While the options can be complicated for USB and Thunderbolt when you’re using a cable for data and to charge a laptop, with AC-powered or modestly-powered SSD drives, you don’t need to worry about whether a cable can exceed a minimum power level, typically 15 watts.
Instead, look at how the cable is described:
- For 5Gbps speeds over USB 3, any SuperSpeed (by itself) or SuperSpeed/SS USB 5Gbps cable will do, the USB trade group’s two generations of branding for 5Gbps cables. You can find 5Gbps cables that have Type-A at one end to plug into a computer; on the other, either 3.0 Type-B (like the 2.0 squareish one, but with an bump out at the bottom) or the 3.0 Micro-B, a wider version of the 2.0 Micro-B that remains in common use for headphones, ebook readers, non-Apple smartphones, and other devices for charging and USB 2.0 data transfer.
- For 10Gbps speeds over USB, look for a cable with SuperSpeed+ or SuperSpeed/SS USB 10 Gbps logo on it. These cables may have a Type-A or USB-C connector on the computer side and a 3.0 Type-B, 3.0 Micro-B, or USB-C connector on the drive end.
- For 20Gbps over USB, the cable you want should be labeled for SuperSpeed/SS USB 20Gbps. These cables must have USB-C connectors on both ends.
- For 20Gbps over Thunderbolt 3 or 4, you can use a passive cable labeled for Thunderbolt 3 or 4 at lengths up to 6.6 feet (2 meters).

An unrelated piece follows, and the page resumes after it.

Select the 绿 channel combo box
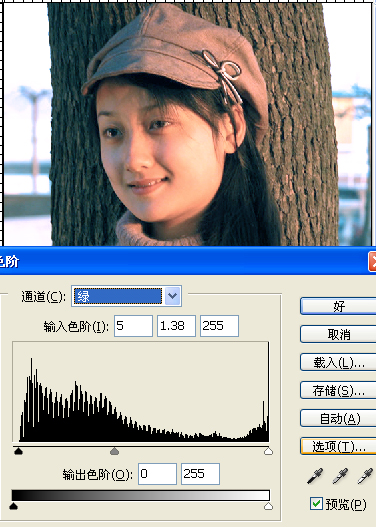point(126,296)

- For 40Gbps over Thunderbolt 3 or 4, you can either use a Thunderbolt 3 or 4 passive cable that’s 1.65 feet (0.5 m) or an active cable that’s up to 6.6 feet long.
Cable Matters
The prices can be substantially different. Try to find the shortest cable that provides the highest speed you need. Look at these three Cable Matters options’ street prices, comparable to those from other companies:
- USB 3.0 Type-A to 3.0 Type-B, 6 feet, $7.49
- Thunderbolt 3, passive, 3.3 feet, $21.99
- Thunderbolt 4/USB 4, active, 6.6 feet, $59.99
Generally, you can plug any USB 3 or 4 or Thunderbolt 3 or 4 cable from a drive into a corresponding on your Mac or hub connected to it, and achieve the highest data rate based on cable type and distance.
The only place you can get into trouble mixing and matching USB and Thunderbolt cables with a Mac is the discontinued 12-inch MacBook that first appeared in 2015. That was the only Mac to have a USB 3.1-only host controller and no Thunderbolt 3—connecting a Thunderbolt 3 cable between it and a Thunderbolt 3 device will result in no communication. Either a USB 3-only cable or a newer USB 4/Thunderbolt 4 will work instead.
This Mac 911 article is in response to a question submitted by Macworld reader Joe.